The new report this week suggesting that organic foods aren’t any more nutritious than those grown using conventional methods must have sent a chill down the spine of many a grower and seller of organic edibles.
And the contentious topic, at this harvest time of year, is a great hook for business writers who want to profile the organics industry in their state or region. Agriculture in general is a hot topic these days, between the drought and the pending Agriculture Reform, Food and and Jobs Act of 2012, commonly known as the federal farm bill. (More on that in an upcoming post.) And a story or package limited to the organics niche is a manageable way to start exploring your market’s food-production sector.

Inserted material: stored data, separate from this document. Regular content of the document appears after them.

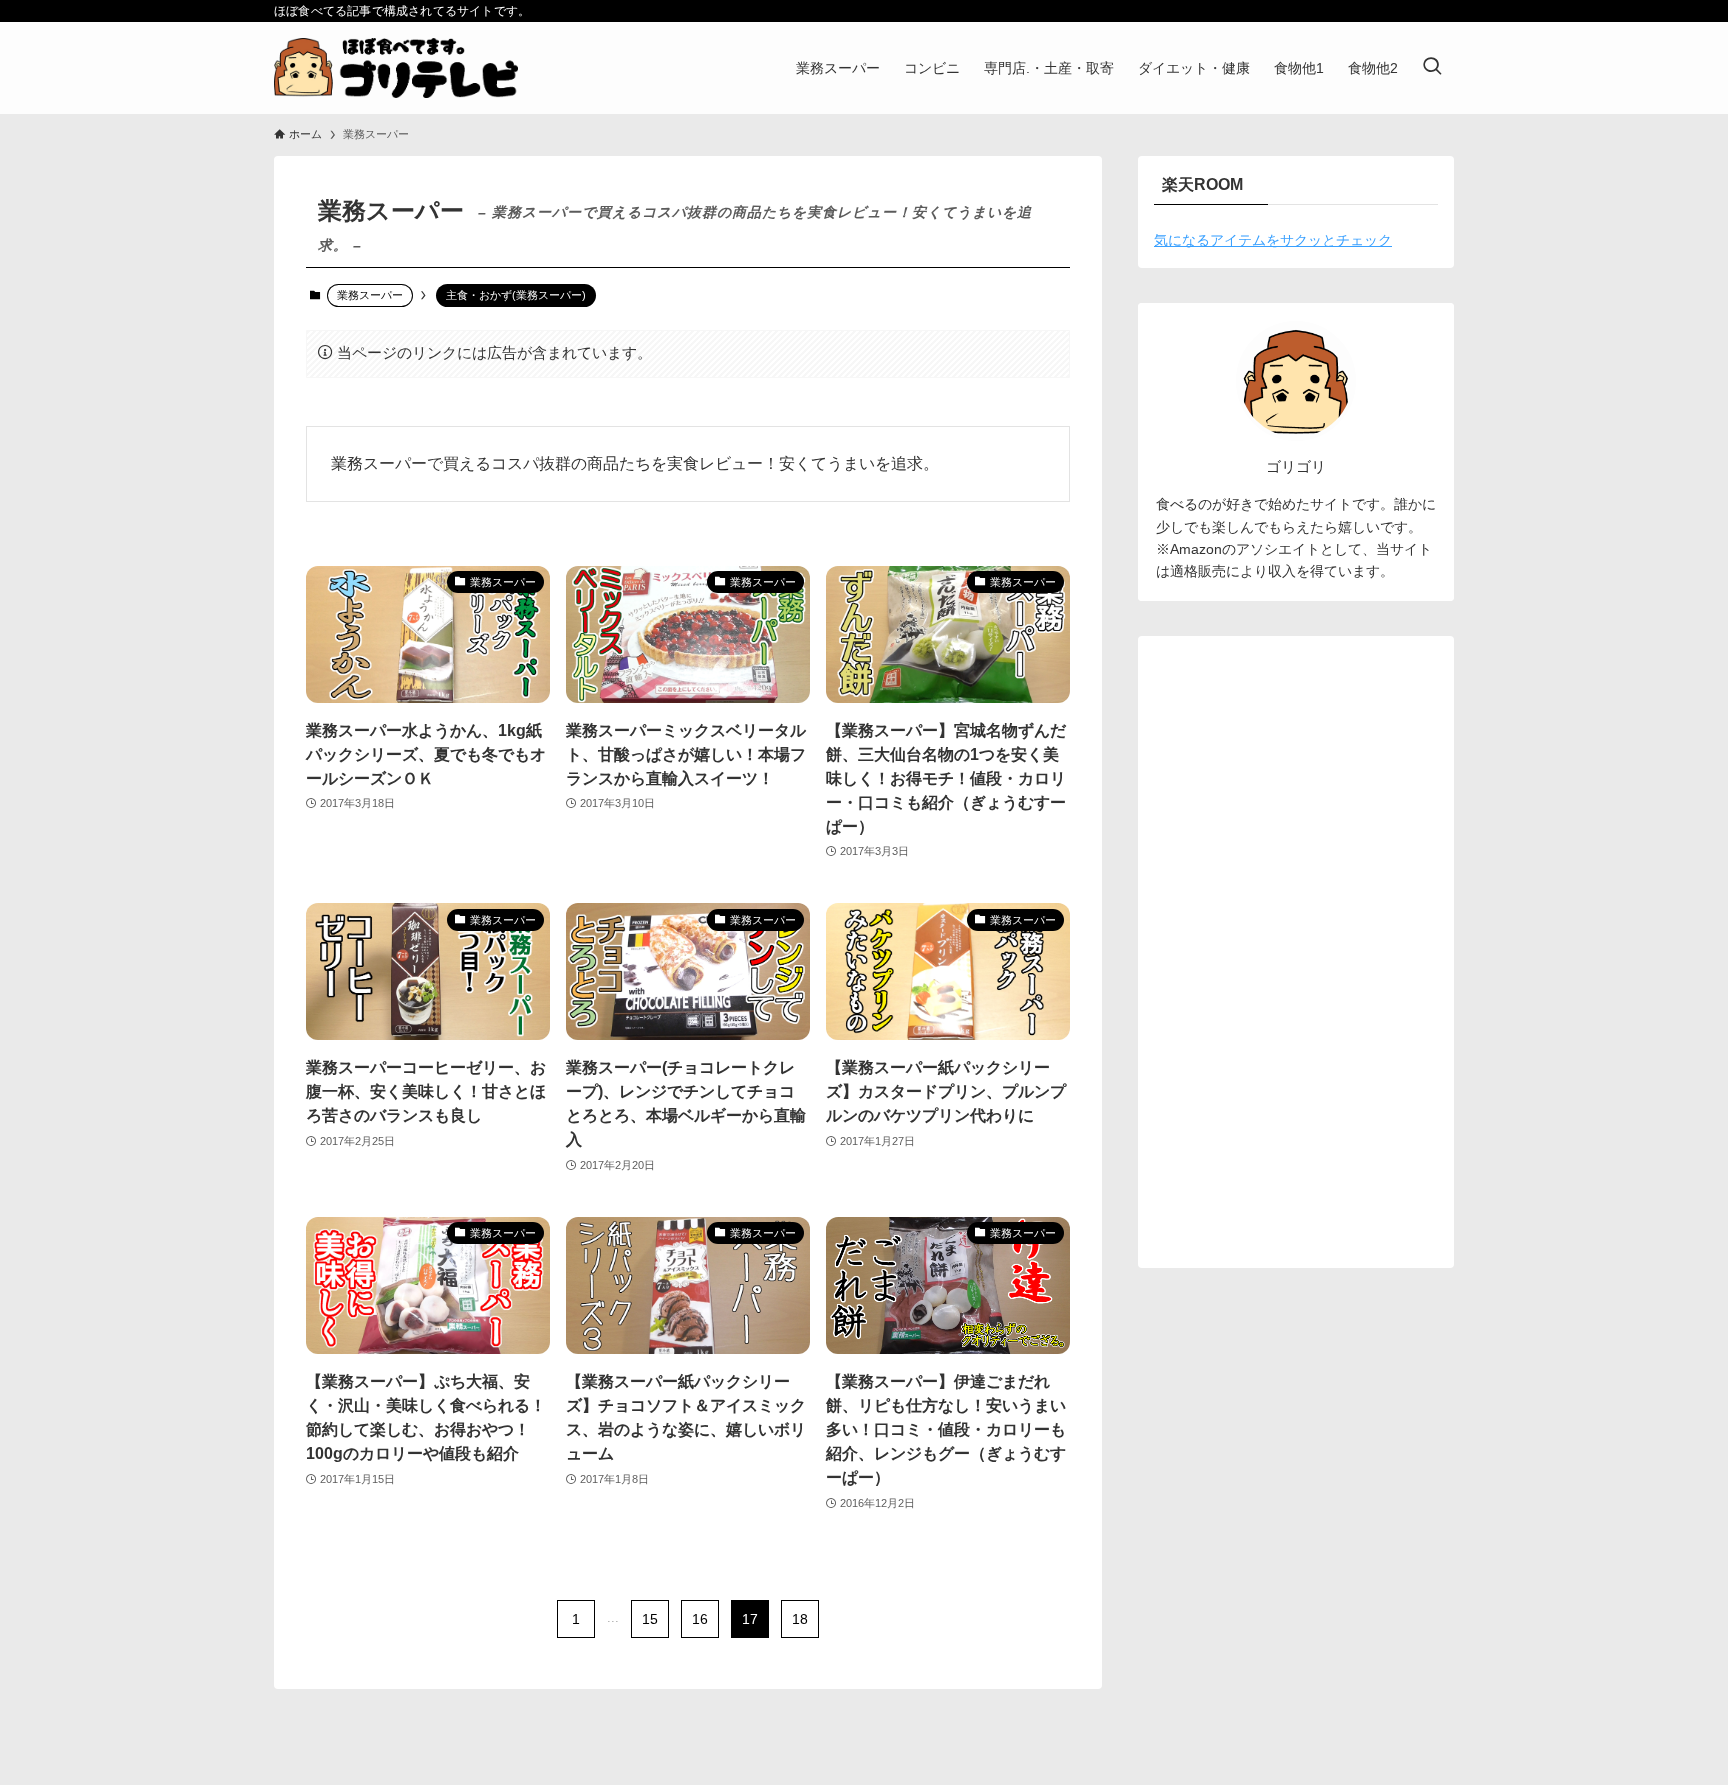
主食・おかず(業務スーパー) (516, 295)
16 (700, 1619)
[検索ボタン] (1432, 68)
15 (650, 1619)
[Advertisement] (1296, 952)
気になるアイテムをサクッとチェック (1273, 240)
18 (800, 1619)
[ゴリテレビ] (396, 68)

While organic goods account for only about 3 percent of U.S. food sales, the market is growing by double digits, according to the U.S. Department of Agriculture’s Economic Research Service (ERS). The ERS Organic Agriculture portal offers a plethora of information on topics ranging from production and processing to pricing and trade. There’s also a section on procurement; who knew that to meet national organic standards, food has to pass through “certified organic handlers.” That’s an interesting sub-specialty to explore.
The National Organic Standards Board page on the USDA site will help you decipher the industry’s terms and conditions. And here’s its list of certified operations(the list is more than 1,400 pages long) helpfully sorted by state.
And this chart from Michigan State University is quite enlightening, it shows industry consolidation in recent years and how jumbo food companies like ConAgra and Sara Lee have snapped up brands with organic cachet. Readers would probably appreciate knowing the global food processing giants behind those kitschy-looking little organic labels on their local supermarket shelves; you could browse several stores, pick up some of the most popular organic items and produce a graphic showing their origin and ownership. I noticed the other day, for example, that the giant Vlasic pickle brand is offering a Farmer’s Garden variety that comes in a canning-type jar with a label that looks one step up from hand-written. (I don’t mean they are claiming to be organic, but clearly the marketing is aimed toward people interested in fresh and whole foods.)
The National Association of State Organic Programs website seems a bit moribund (it’s touting a 2009 conference) but offers a state-by-state listing of organics-promotion offices that might be a useful lead.
Think about related industries like retail — from the obvious, like farm markets and Whole Foods to little organics sections in mainstream grocery stores and even independent or regional health food chains. You could focus on something other than fruits and vegetables, like wine, meat or dairy products, or the sale of preservation supplies like canning equipment and dehydrators.
Organic marketing seems to be quite the niche; Google that term and a regional or geographic keyword to find practitioners in your area. Non-food organics are worth a look, too, from textiles to cosmetics. Organic pet food abounds, from national brands like Newman’s Own to local cottage industries; I spotted an all-green pet store recently, too. And of course, there is no shortage of organic apps.